Hans Helmerich - Chairman & CEO
Waqar, this is Hans. You know that topline, kind of headline, rig count number becomes less and less relevant. And as you track the different segments, the two underperforming segments continue to lose share. And AC, even in a kind of softer market, continues to gain. So you're also going to have efficiency as a factor.
And I mentioned, operators are getting more bang for their buck. That, in our mind, is not a bad thing. Efficiency's not the enemy. Efficiency is what helps differentiate our offering from the group. So we're focused less and less on that number.
I think it could still edge up, with oil prices over $100. And I don't think it's a '13 event, but I think it doesn't take a lot of positive things to happen on the natural gas front to see it having a factor in 2014, and certainly in 2015. It's set up nicely. So we're overall encouraged on those things, but we would encourage people to watch the subset of what's happening with the AC count, what's happening with horizontal drilling. And that's what probably they should be paying more attention to.
Waqar Syed - Analyst
But the horizontal rig count is actually being the one that's being kind of weak. Year-to-date, it's been coming down. And that's probably because of efficiency gains. Do you see that trend continuing?

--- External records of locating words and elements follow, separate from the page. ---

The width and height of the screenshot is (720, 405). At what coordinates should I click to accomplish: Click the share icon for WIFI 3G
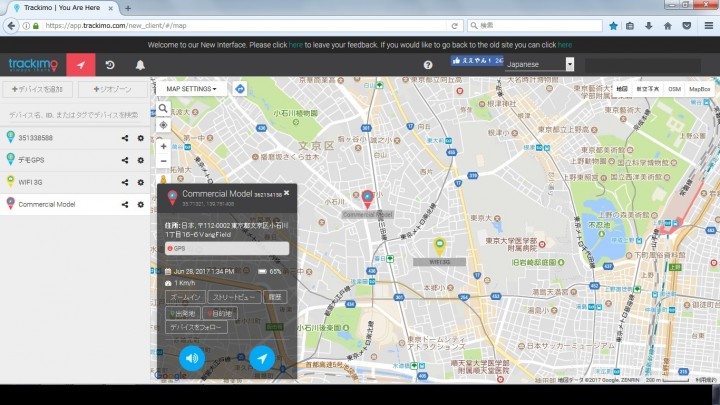[125, 182]
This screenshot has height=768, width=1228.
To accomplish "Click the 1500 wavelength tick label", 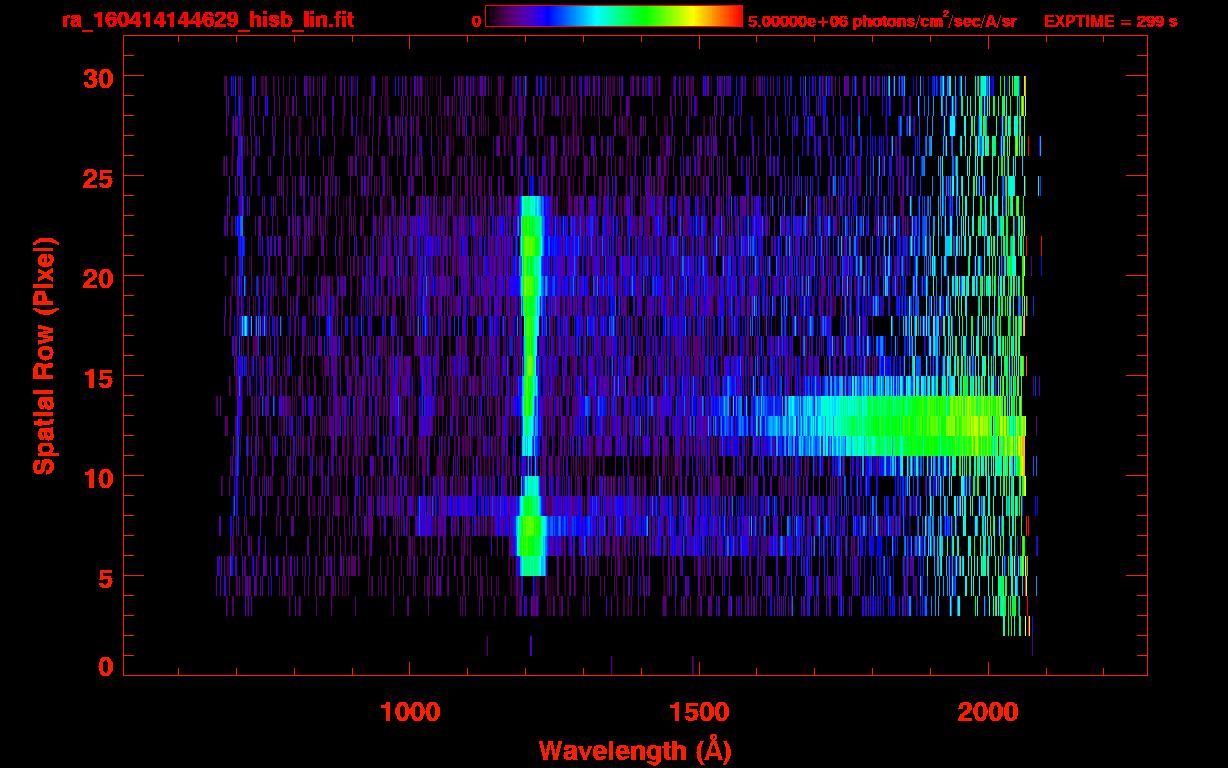I will coord(698,712).
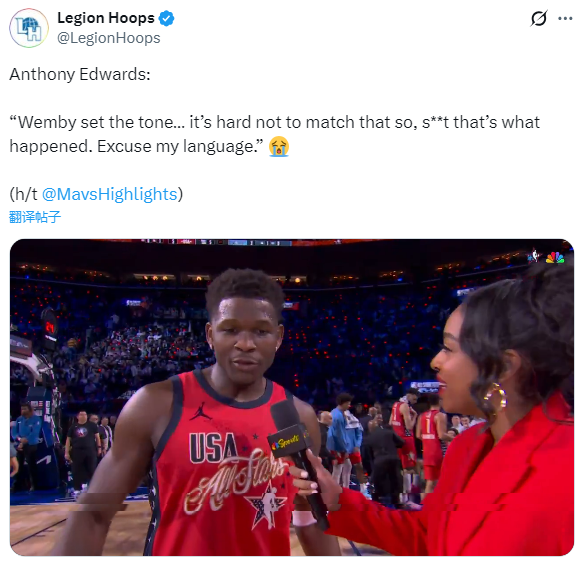The height and width of the screenshot is (565, 588).
Task: Click the Jordan Jumpman logo on jersey
Action: point(201,411)
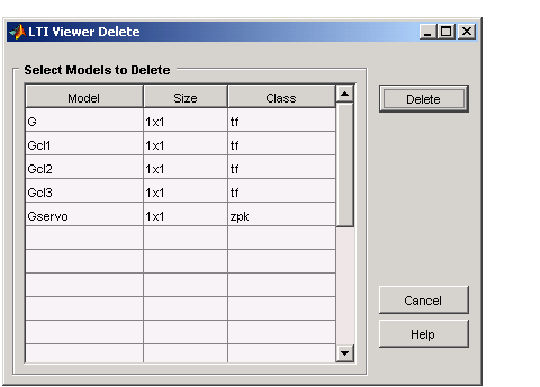Select the Gcl1 model row

[180, 144]
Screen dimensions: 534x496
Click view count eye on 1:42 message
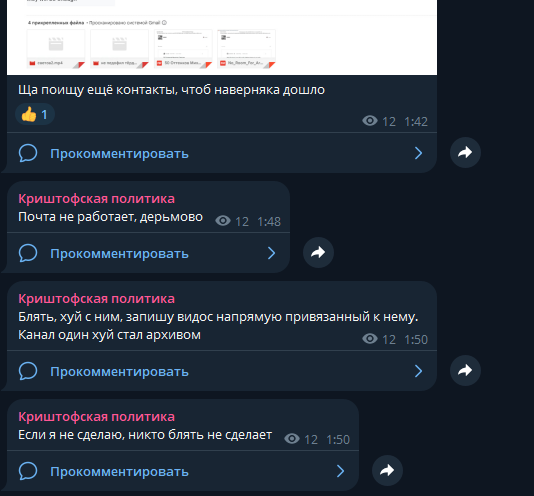(370, 121)
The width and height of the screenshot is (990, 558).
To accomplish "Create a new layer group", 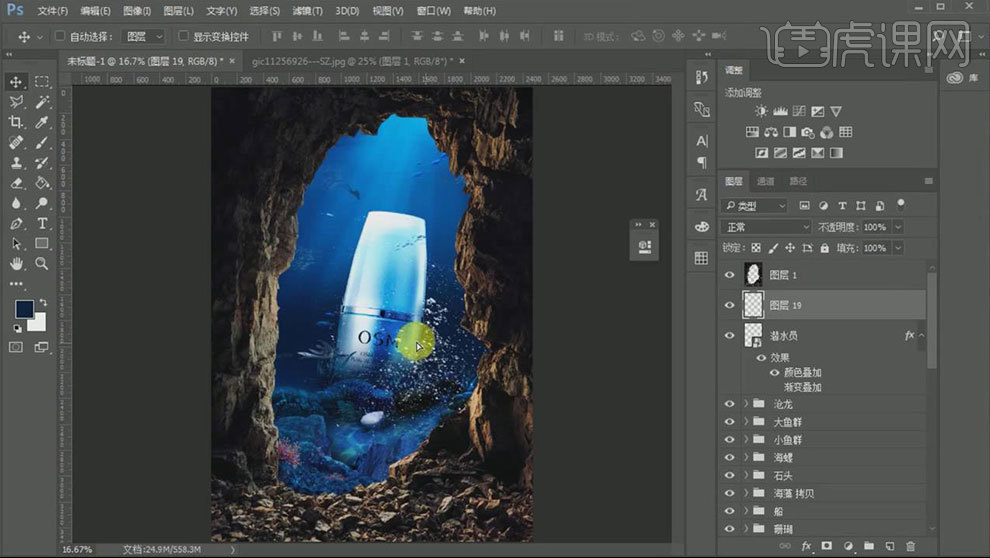I will coord(868,546).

Hans Helmerich - Chairman & CEO
I think that's a short-term phenomenon. I think it ends up--more and more customers and more and more plays are trying to expose more and more well bore. And you do that by going horizontally.
Waqar Syed - Analyst
Okay. Thank you very much.
Juan Pablo Tardio - VP & CFO
And this is Juan Pablo. If we do have more questions, perhaps we have time for one more.
Operator
Walt Chancellor, with Stephens Inc.
Walt Chancellor - Analyst
Hi. Thanks for fitting me in. Had a quick question, regarding the Q4 US drilling guns. On the average rig revenue per day number, is that inclusive of the $7.7 million in early termination, and then the $5 million in delivery delay revenues?
Juan Pablo Tardio - VP & CFO
No. It is not.
Walt Chancellor - Analyst
Okay.
Juan Pablo Tardio - VP & CFO
That is a good question. Thanks for clarifying that.
Walt Chancellor - Analyst
And then, that--and then, would on an as reported basis, would both of those get captured in the drilling segment in that figure?
Juan Pablo Tardio - VP & CFO
Yes, they will.
Walt Chancellor - Analyst
Okay. All right. Thank you very much.
Juan Pablo Tardio - VP & CFO
Thank you very much, everybody. Have a good day. Good bye.
Operator
This concludes today's conference. You may now disconnect your lines, and have a wonderful day.